Negotiation Skills Training Classes

With over twenty-five years of proven industry experience, the Negotiations Training Institute of America is the recognized leader in negotiations training, consulting and performance coaching. Through public open enrollment classes and private on-session training sessions, we have helped leading corporations, non-profit organizations and governmental agencies improve their ability to negotiate better outcomes for their constituencies. First-time negotiators as well as those with the greatest competitive drive and amount of first-hand experience and negotiations wisdom can benefit from our time-tested classes. Whether focusing on negotiating a contract with a vendor or jumping in to the often-stressful car buying process to deal with a dealership, our classes provide useful skills, proven techniques and various classroom role plays to help you become more aware of negotiations that you must face on a daily basis.

For more information on our negotiation skills training classes please contact us.

Negotiation Classes - Everything is Negotiable

Not only won't he ask for directions, you have to elbow him when he won't bargain with the car salesman.
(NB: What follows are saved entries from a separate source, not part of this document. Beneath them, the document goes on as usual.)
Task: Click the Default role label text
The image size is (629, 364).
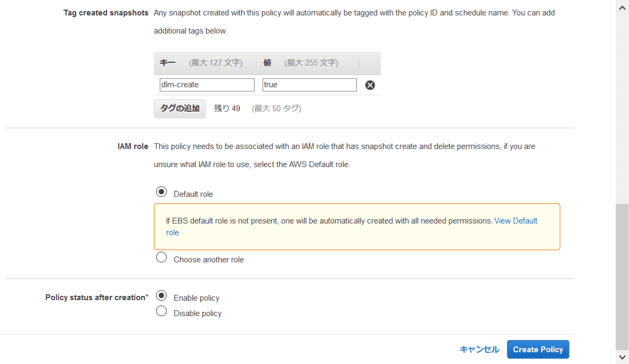Action: pyautogui.click(x=193, y=194)
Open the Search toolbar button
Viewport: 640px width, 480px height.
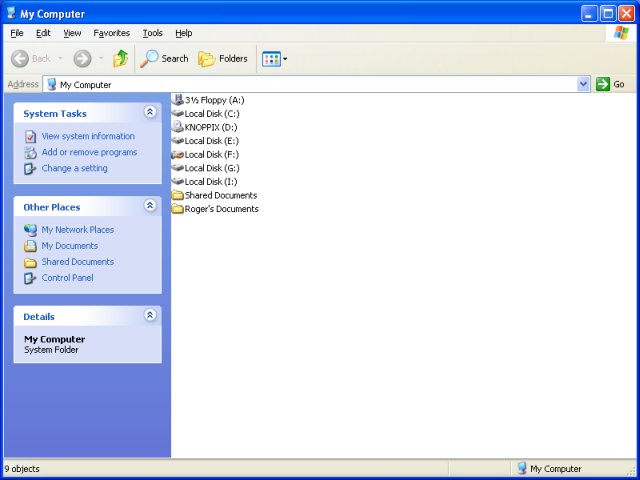(x=165, y=59)
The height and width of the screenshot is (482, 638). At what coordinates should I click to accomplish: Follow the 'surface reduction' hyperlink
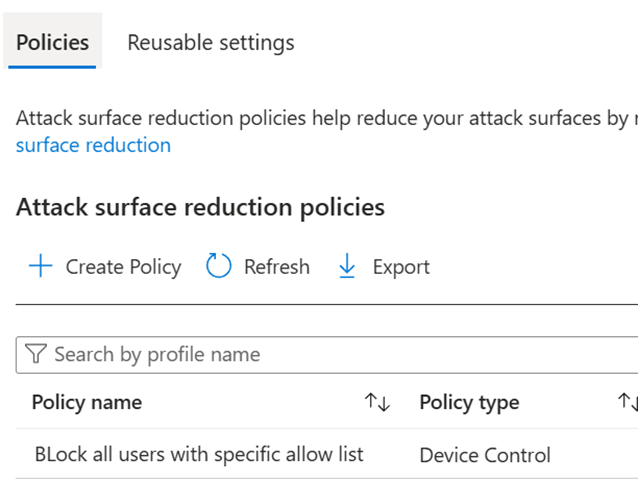[x=93, y=145]
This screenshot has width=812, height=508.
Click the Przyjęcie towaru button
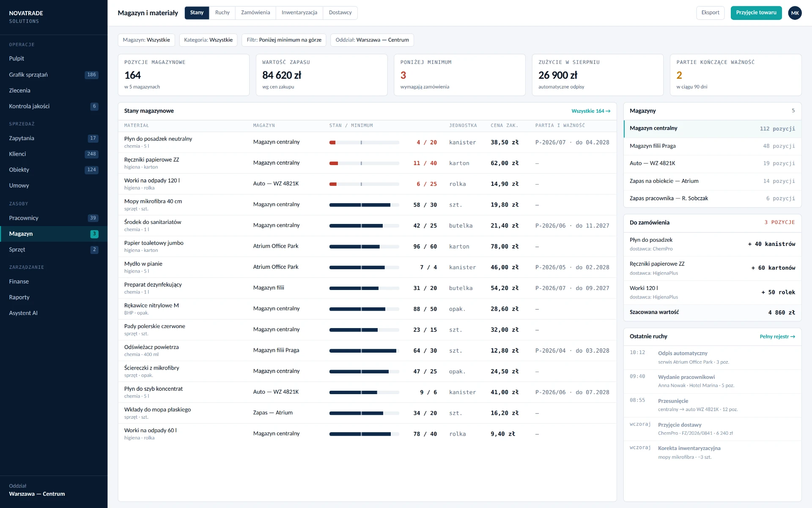756,13
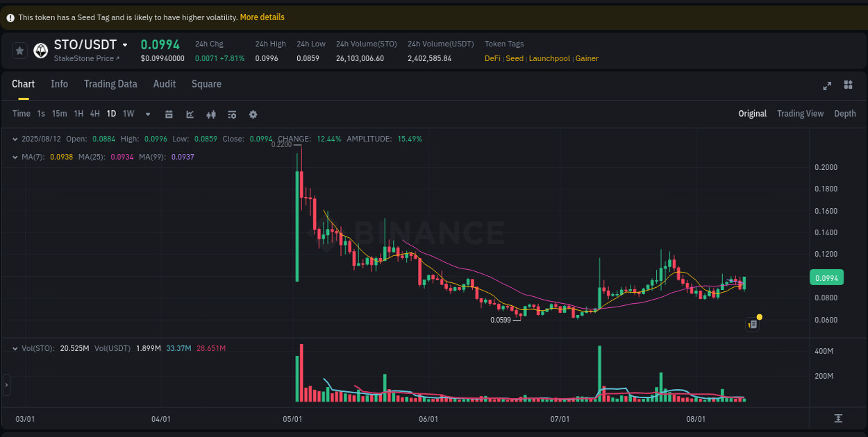Add STO/USDT to favorites via star
This screenshot has height=437, width=868.
[x=19, y=50]
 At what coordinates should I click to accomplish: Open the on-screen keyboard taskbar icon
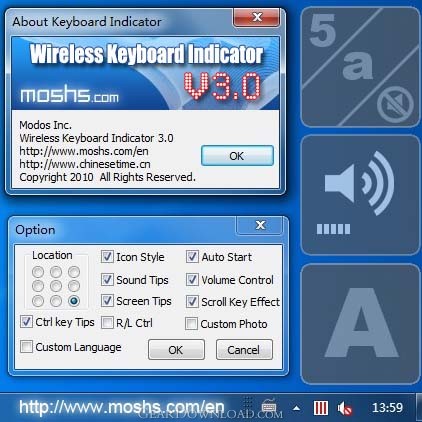[269, 407]
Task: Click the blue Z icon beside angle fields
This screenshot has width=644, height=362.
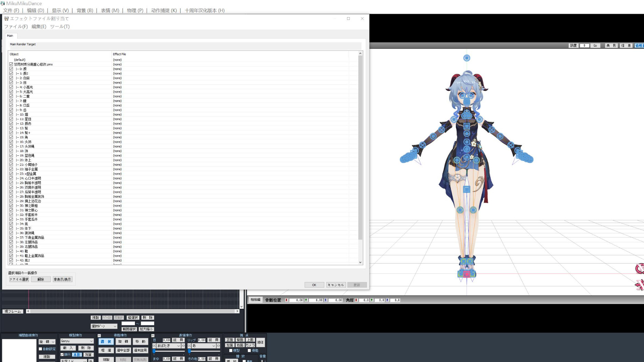Action: (387, 300)
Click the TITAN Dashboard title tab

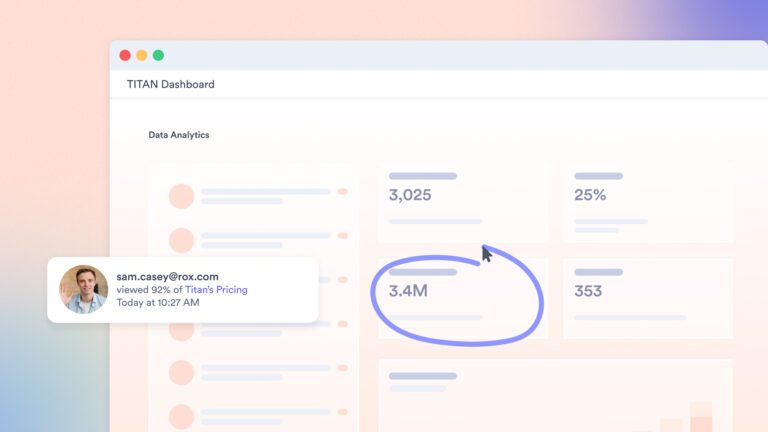(170, 84)
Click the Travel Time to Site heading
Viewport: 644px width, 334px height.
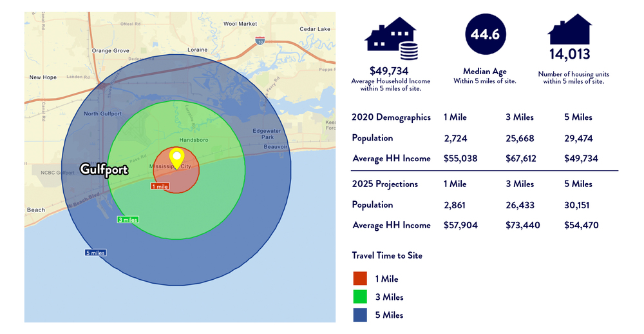point(387,255)
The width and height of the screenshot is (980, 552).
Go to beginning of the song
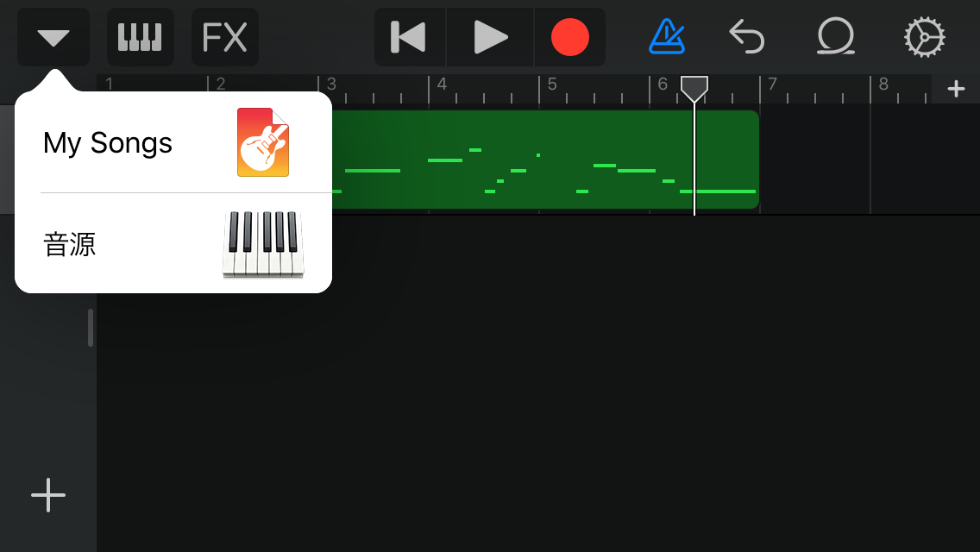(410, 37)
When you don't demand a better deal by negotiating on that digital camera, your teenager kicks you in the shins because he saw it for less on line. A website service features fees you think you can't afford so you never contact the individual who would probably be willing to negotiate to get your business.

Even in the most obvious negotiating situations where compromise is expected, most Americans are embarrassed to negotiate. Donald Trump, notwithstanding, the reluctance to master the art of the negotiating deal is primarily an American phenomenon. But could our frontier ancestors have survived without swapping and horse-trading?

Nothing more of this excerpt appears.